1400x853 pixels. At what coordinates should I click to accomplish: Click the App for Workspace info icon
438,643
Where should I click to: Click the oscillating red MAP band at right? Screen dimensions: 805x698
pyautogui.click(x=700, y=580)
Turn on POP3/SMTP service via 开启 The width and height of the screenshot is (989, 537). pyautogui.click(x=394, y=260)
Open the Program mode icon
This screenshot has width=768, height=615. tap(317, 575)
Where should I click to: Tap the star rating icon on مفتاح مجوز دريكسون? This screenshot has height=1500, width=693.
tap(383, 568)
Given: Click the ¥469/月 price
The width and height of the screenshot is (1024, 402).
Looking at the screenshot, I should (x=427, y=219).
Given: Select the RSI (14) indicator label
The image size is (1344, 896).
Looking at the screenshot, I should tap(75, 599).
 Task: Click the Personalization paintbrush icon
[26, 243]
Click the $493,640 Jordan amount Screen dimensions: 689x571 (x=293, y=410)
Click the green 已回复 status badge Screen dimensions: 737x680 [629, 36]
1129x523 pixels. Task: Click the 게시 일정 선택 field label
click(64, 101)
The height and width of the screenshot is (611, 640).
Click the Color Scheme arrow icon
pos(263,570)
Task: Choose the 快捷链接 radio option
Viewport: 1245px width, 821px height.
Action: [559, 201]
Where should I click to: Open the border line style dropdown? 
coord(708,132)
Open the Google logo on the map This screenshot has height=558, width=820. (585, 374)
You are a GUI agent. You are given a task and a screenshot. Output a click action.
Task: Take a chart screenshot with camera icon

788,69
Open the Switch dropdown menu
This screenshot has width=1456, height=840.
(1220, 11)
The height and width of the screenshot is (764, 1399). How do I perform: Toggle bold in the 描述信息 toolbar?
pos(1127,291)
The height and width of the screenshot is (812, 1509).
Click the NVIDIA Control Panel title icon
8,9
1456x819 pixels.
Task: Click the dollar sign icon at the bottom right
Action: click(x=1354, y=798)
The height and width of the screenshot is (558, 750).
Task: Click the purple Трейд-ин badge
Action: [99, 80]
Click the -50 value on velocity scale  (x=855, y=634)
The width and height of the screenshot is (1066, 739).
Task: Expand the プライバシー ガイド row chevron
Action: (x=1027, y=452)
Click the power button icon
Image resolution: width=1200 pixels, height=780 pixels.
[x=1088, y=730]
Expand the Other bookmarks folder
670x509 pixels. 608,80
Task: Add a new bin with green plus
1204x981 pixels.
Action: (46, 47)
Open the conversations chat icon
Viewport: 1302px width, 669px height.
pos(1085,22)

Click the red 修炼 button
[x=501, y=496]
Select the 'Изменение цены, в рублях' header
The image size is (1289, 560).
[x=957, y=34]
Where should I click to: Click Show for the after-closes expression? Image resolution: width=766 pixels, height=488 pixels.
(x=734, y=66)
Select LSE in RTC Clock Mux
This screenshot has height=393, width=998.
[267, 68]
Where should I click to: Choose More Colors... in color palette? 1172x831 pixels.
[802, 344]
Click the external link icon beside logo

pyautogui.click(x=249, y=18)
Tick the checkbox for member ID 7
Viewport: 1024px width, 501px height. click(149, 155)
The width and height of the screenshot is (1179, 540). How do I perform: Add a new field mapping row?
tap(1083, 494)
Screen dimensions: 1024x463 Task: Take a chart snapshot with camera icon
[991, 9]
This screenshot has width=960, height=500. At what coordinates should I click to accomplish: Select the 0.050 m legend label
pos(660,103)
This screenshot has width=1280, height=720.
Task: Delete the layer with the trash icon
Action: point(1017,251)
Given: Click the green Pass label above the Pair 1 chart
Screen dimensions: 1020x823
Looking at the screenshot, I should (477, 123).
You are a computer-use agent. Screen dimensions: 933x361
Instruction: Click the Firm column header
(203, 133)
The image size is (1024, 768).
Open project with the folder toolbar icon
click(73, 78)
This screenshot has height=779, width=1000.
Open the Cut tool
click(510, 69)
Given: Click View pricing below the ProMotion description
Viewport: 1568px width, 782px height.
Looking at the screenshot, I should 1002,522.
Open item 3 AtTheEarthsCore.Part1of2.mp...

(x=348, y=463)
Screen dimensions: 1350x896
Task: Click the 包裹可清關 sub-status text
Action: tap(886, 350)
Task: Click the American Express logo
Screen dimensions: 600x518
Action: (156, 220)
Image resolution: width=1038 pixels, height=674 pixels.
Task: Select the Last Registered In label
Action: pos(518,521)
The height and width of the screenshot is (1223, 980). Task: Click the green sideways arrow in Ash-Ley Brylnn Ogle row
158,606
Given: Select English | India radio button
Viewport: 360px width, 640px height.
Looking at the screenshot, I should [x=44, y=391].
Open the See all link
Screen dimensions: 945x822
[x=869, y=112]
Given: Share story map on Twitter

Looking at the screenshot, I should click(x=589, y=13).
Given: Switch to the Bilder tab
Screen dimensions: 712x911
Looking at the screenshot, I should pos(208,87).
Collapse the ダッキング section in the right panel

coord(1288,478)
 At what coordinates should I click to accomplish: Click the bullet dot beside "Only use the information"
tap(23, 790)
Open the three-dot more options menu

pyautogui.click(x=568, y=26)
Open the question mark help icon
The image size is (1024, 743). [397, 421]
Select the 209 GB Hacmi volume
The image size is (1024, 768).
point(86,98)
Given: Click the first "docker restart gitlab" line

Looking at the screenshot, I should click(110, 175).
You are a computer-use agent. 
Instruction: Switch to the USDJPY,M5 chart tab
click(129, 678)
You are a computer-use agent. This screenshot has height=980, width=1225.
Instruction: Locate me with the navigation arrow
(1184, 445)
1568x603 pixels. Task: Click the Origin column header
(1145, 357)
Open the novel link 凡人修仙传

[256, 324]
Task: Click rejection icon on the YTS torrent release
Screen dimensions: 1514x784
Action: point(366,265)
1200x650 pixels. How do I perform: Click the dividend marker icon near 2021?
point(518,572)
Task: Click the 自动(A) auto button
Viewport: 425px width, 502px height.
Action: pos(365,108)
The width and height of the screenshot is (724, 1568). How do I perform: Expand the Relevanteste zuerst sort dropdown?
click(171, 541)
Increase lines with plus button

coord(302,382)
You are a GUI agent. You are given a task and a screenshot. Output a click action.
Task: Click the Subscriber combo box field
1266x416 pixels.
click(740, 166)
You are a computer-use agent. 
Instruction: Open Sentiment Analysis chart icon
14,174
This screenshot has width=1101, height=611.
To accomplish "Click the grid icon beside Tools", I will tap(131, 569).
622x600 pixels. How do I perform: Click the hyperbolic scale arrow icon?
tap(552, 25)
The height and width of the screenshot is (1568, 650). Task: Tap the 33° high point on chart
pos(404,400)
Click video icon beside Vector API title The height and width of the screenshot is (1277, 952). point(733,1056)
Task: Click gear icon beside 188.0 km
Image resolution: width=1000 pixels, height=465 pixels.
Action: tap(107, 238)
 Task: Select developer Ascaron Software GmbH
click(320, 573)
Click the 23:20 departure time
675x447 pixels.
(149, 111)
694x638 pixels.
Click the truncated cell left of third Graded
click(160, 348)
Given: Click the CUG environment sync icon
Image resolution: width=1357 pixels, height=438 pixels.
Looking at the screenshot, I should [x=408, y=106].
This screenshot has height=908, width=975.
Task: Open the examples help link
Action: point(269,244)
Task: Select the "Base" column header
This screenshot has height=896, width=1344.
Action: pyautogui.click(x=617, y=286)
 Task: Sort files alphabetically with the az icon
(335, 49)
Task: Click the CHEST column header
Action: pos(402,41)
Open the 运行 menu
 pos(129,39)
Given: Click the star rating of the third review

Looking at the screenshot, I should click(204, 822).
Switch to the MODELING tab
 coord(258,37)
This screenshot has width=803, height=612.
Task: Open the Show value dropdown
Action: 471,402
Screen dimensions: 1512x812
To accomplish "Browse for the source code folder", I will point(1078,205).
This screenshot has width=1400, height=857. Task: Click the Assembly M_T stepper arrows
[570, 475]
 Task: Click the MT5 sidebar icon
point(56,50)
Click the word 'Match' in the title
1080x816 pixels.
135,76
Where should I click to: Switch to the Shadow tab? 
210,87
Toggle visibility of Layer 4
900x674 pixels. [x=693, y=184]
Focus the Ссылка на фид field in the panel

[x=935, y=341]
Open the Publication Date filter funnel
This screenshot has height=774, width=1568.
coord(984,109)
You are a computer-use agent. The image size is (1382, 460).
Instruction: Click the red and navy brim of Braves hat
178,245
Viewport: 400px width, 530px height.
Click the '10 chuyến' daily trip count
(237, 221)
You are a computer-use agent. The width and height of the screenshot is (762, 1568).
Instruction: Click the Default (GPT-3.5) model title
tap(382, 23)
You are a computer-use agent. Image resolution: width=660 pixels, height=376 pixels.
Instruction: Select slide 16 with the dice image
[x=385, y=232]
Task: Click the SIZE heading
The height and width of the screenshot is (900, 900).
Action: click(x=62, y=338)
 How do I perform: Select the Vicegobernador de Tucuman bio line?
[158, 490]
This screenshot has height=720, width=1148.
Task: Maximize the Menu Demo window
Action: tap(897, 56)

**AIM OF THE EXERCISE**. Write down, word for word, the lines above from the one containing "Task: Add a new bin with green plus" through the one containing "Select LSE in RTC Clock Mux", both ends included.

**TASK SOLUTION**.
Task: Add a new bin with green plus
1204x981 pixels.
Action: (46, 47)
Open the conversations chat icon
Viewport: 1302px width, 669px height.
pos(1085,22)

Click the red 修炼 button
[x=501, y=496]
Select the 'Изменение цены, в рублях' header
The image size is (1289, 560).
[x=957, y=34]
Where should I click to: Click Show for the after-closes expression? Image resolution: width=766 pixels, height=488 pixels.
(x=734, y=66)
Select LSE in RTC Clock Mux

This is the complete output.